_Exercise description:_
For every line in the records that has the word "first", make a copy.

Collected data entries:
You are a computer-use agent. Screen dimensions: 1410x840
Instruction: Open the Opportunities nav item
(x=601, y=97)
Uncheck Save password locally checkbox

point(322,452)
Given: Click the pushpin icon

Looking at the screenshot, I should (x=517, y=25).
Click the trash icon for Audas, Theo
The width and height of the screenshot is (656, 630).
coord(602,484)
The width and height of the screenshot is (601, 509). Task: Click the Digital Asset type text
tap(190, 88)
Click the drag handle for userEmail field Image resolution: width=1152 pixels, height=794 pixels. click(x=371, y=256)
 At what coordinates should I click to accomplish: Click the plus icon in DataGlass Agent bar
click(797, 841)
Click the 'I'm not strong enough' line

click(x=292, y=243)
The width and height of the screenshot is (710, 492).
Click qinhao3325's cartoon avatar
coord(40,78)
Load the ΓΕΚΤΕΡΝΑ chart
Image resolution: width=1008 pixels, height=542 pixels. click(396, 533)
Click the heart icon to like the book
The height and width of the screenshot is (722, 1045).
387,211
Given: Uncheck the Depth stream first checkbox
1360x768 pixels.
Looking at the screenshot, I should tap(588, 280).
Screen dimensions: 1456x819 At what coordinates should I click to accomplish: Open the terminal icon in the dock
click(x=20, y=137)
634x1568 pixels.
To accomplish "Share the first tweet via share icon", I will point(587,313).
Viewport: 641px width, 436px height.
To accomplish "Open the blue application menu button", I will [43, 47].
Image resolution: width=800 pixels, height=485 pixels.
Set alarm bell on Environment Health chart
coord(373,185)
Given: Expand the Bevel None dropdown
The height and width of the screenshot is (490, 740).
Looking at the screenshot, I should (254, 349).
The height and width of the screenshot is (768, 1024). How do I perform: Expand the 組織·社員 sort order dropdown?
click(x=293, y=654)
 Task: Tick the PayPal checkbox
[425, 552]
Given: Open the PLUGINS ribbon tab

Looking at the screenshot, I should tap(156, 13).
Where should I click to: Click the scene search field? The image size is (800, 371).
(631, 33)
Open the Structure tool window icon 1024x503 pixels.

_Expected answer:_
Given: Uncheck the Depth stream first checkbox
To accomplish "Share the first tweet via share icon", I will point(587,313).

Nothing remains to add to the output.